* DIRECTIONS *
Change "Where should I click to" to "Where do I click to" everywhere it occurs in the records below, and write the records out again with nothing else altered.

Pointing records for text and elements
•••
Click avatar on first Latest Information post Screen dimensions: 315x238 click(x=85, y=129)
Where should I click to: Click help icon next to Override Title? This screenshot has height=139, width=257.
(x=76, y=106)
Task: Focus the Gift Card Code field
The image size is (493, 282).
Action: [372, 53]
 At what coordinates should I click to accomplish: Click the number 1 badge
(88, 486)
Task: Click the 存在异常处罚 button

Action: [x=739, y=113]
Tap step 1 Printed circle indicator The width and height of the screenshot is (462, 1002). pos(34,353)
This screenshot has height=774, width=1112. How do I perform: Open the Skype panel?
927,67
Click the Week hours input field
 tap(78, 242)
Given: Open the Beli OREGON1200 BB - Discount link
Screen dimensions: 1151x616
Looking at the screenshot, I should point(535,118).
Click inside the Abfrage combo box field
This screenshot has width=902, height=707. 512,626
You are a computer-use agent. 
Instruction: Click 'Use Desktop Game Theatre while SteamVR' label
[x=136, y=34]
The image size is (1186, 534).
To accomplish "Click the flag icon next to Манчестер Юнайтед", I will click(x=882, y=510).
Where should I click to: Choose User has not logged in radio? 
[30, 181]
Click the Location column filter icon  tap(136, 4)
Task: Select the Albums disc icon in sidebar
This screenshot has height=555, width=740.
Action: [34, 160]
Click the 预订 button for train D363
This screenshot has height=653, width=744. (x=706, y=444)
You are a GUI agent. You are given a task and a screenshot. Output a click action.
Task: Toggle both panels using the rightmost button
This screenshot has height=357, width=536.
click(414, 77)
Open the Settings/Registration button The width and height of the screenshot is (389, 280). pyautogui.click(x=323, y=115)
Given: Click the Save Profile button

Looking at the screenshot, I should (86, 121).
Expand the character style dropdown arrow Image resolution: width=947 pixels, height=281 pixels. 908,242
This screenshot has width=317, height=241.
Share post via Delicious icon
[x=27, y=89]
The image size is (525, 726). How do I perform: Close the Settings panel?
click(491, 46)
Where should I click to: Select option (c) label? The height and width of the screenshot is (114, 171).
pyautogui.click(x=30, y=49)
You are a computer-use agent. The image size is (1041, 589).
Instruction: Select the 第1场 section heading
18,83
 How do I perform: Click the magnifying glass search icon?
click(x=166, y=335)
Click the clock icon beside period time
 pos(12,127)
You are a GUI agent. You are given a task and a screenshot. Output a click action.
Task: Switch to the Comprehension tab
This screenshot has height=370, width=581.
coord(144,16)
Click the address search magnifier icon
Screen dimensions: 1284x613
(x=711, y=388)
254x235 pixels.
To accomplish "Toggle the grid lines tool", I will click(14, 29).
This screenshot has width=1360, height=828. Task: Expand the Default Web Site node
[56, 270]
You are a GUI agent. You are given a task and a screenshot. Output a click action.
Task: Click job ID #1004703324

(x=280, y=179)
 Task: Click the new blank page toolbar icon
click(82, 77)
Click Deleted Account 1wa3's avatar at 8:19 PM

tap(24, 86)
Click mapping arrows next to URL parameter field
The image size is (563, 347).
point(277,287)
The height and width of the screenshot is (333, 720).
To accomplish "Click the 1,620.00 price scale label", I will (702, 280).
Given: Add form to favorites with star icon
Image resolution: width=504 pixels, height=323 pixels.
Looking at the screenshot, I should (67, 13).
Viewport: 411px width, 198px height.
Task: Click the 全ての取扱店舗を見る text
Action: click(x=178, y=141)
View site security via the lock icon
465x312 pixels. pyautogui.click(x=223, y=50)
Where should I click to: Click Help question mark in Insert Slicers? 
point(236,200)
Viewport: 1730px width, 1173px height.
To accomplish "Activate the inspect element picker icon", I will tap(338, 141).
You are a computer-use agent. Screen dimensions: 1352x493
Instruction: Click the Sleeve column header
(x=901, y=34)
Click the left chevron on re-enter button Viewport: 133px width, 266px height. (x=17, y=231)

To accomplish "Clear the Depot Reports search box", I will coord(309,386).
•••
* ANSWER FOR THE TASK *
Click avatar on first Latest Information post Screen dimensions: 315x238 click(x=85, y=129)
Where do I click to: Click help icon next to Override Title? This screenshot has height=139, width=257.
(x=76, y=106)
Task: Focus the Gift Card Code field
The image size is (493, 282).
Action: [372, 53]
 At what coordinates should I click to accomplish: Click the number 1 badge
(88, 486)
Task: Click the 存在异常处罚 button

Action: [x=739, y=113]
Tap step 1 Printed circle indicator The width and height of the screenshot is (462, 1002). pos(34,353)
This screenshot has height=774, width=1112. How do I perform: Open the Skype panel?
927,67
Click the Week hours input field
 tap(78, 242)
Given: Open the Beli OREGON1200 BB - Discount link
Screen dimensions: 1151x616
Looking at the screenshot, I should point(535,118).
Click inside the Abfrage combo box field
This screenshot has width=902, height=707. 512,626
You are a computer-use agent. 
Instruction: Click 'Use Desktop Game Theatre while SteamVR' label
[x=136, y=34]
The image size is (1186, 534).
To accomplish "Click the flag icon next to Манчестер Юнайтед", I will click(x=882, y=510).
Where do I click to: Choose User has not logged in radio? 
[30, 181]
Click the Location column filter icon  tap(136, 4)
Task: Select the Albums disc icon in sidebar
This screenshot has height=555, width=740.
Action: [34, 160]
Click the 预订 button for train D363
This screenshot has height=653, width=744. (x=706, y=444)
You are a GUI agent. You are given a task and a screenshot. Output a click action.
Task: Toggle both panels using the rightmost button
This screenshot has height=357, width=536.
click(414, 77)
Open the Settings/Registration button The width and height of the screenshot is (389, 280). pyautogui.click(x=323, y=115)
Given: Click the Save Profile button

Looking at the screenshot, I should (86, 121).
Expand the character style dropdown arrow Image resolution: width=947 pixels, height=281 pixels. 908,242
This screenshot has width=317, height=241.
Share post via Delicious icon
[x=27, y=89]
The image size is (525, 726). How do I perform: Close the Settings panel?
click(491, 46)
Where do I click to: Select option (c) label? The height and width of the screenshot is (114, 171).
pyautogui.click(x=30, y=49)
You are a computer-use agent. The image size is (1041, 589).
Instruction: Select the 第1场 section heading
18,83
 How do I perform: Click the magnifying glass search icon?
click(x=166, y=335)
Click the clock icon beside period time
 pos(12,127)
You are a GUI agent. You are given a task and a screenshot. Output a click action.
Task: Switch to the Comprehension tab
This screenshot has height=370, width=581.
coord(144,16)
Click the address search magnifier icon
Screen dimensions: 1284x613
(x=711, y=388)
254x235 pixels.
To accomplish "Toggle the grid lines tool", I will click(14, 29).
This screenshot has width=1360, height=828. Task: Expand the Default Web Site node
[56, 270]
You are a GUI agent. You are given a task and a screenshot. Output a click action.
Task: Click job ID #1004703324

(x=280, y=179)
 Task: Click the new blank page toolbar icon
click(82, 77)
Click Deleted Account 1wa3's avatar at 8:19 PM

tap(24, 86)
Click mapping arrows next to URL parameter field
The image size is (563, 347).
point(277,287)
The height and width of the screenshot is (333, 720).
To accomplish "Click the 1,620.00 price scale label", I will (702, 280).
Given: Add form to favorites with star icon
Image resolution: width=504 pixels, height=323 pixels.
Looking at the screenshot, I should (67, 13).
Viewport: 411px width, 198px height.
Task: Click the 全ての取扱店舗を見る text
Action: click(x=178, y=141)
View site security via the lock icon
465x312 pixels. pyautogui.click(x=223, y=50)
Where do I click to: Click Help question mark in Insert Slicers? 
point(236,200)
Viewport: 1730px width, 1173px height.
To accomplish "Activate the inspect element picker icon", I will tap(338, 141).
You are a computer-use agent. Screen dimensions: 1352x493
Instruction: Click the Sleeve column header
(x=901, y=34)
Click the left chevron on re-enter button Viewport: 133px width, 266px height. (x=17, y=231)

To accomplish "Clear the Depot Reports search box", I will coord(309,386).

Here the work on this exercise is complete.